A new development in malware threats is ransomware that threatens OT security and aims to disrupt OT systems. For example, recently we wrote about the Snake file encrypting ransomware, which was similar to the preceding Megacortex malware. Both threats include code that specifically attempts to kill software processes that manage OT networks, and has the explicit goal of causing process disruption.
In the past, direct attempts to target machinery, or industrial processes, have been advanced threats (Stuxnet, Duqu, Flame) attributed to nation state attacks. Now, we’re seeing simple, crude examples of ransomware that could have a significant impact on OT networks.

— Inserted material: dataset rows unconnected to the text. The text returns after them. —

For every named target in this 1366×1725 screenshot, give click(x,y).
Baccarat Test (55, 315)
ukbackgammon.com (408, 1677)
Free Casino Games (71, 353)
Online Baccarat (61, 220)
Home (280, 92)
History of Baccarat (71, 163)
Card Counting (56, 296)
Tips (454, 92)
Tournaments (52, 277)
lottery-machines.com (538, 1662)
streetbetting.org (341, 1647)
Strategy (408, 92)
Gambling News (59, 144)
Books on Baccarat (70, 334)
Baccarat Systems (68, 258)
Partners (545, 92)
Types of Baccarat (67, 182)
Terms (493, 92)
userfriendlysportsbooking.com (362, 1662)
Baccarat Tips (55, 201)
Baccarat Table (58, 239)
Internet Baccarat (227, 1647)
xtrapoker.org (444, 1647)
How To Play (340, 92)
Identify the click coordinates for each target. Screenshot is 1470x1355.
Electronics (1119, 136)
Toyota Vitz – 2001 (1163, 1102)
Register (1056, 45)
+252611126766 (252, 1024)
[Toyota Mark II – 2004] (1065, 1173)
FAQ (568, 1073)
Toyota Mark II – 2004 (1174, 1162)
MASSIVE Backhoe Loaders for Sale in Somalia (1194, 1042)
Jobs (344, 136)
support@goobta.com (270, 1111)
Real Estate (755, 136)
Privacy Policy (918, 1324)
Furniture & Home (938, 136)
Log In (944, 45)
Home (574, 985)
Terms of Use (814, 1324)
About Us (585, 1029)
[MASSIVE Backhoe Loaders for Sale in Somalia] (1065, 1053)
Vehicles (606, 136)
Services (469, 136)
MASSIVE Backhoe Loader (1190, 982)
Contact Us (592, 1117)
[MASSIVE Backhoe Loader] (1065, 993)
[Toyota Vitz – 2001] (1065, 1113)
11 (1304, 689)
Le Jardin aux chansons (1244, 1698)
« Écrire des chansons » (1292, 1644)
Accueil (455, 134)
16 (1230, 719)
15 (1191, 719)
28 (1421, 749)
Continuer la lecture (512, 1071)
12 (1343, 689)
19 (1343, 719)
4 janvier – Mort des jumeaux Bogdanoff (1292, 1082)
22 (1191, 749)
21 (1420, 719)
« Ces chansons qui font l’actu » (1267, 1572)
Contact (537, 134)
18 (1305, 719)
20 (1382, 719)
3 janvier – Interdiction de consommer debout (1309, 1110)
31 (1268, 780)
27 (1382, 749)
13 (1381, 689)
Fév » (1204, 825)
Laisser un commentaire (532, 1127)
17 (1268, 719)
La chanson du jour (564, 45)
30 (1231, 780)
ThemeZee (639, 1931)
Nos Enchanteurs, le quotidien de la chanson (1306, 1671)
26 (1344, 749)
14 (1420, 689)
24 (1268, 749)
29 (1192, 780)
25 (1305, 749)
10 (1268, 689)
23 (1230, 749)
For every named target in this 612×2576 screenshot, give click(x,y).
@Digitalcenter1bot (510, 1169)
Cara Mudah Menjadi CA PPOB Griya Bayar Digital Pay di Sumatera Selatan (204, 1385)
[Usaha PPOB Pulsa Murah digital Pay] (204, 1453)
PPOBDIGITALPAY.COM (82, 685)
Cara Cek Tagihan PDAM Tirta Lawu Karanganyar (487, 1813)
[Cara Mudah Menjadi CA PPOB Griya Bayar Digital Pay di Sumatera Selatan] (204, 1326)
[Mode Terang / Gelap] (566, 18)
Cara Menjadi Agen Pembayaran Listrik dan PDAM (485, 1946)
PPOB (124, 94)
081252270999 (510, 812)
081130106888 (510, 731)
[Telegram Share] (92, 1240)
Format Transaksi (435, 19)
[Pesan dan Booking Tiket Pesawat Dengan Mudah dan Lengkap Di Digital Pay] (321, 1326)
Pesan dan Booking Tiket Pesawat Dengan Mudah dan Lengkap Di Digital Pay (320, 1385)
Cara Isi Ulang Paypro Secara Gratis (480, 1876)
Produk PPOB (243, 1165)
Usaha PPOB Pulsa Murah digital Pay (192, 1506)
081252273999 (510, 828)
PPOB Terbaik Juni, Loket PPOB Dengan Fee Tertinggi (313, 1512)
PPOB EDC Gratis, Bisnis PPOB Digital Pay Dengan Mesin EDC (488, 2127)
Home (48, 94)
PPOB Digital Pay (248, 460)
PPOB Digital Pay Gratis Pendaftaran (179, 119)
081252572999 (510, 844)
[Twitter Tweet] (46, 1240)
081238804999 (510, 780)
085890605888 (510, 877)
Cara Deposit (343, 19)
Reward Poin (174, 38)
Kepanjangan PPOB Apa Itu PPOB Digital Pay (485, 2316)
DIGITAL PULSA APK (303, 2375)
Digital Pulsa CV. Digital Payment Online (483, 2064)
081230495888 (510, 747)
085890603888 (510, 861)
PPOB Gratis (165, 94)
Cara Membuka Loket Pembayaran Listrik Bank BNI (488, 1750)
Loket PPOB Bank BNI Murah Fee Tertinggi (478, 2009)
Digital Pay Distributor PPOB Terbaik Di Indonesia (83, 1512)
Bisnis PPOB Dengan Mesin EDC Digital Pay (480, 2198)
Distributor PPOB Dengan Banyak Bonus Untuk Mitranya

Ransomware Disrupts Natural Gas Compression Facility
A case in point example is a cyberattack against a natural gas compression facility, that occurred this month. The method of entry was spear phishing, to obtain access to the IT network. Then, due to inadequate segregation between the networks, the attackers managed to pivot into the OT network. Once that happened, the attackers deployed a strain of ransomware on both networks, causing the operator to lose visibility into their OT network.
While there was no impact to the control of operations, the victim had to temporarily suspend operations, resulting in loss of production and revenue.
How to Reduce Risk to OT Ransomware
Asset owners can reduce their risk to this type of attack by:
- Prioritizing robust segmentation between IT and OT networks with firewall rules that consider the requirements of each zone
- Training users to identify possible spear phishing messages, not click them, and report them to cybersecurity staff
- Training users not to visit malicious websites
- Checking that public services are configured properly
- Using a tool that provides visibility into networks and systems and identifies unpatched services, making it easy for administrators to shut down avenues that provide an initial foothold into a network
- Requiring multi-factor authentication for remote access to networks
- Subscribing to a service that provides ongoing threat intelligence updates
New Wave of OT Security Threat Requires Defense in Depth Countermeasures
The availability and use of unsophisticated ransomware targeting ICS environments represents a new wave of OT security threats, and operators should adjust their defenses to protect against it. Cybersecurity best practices such as strong segmentation, user training, proactive cyber hygiene programs, multi-factor authentication and continuously updated threat intelligence are the keys to avoiding control system disruption.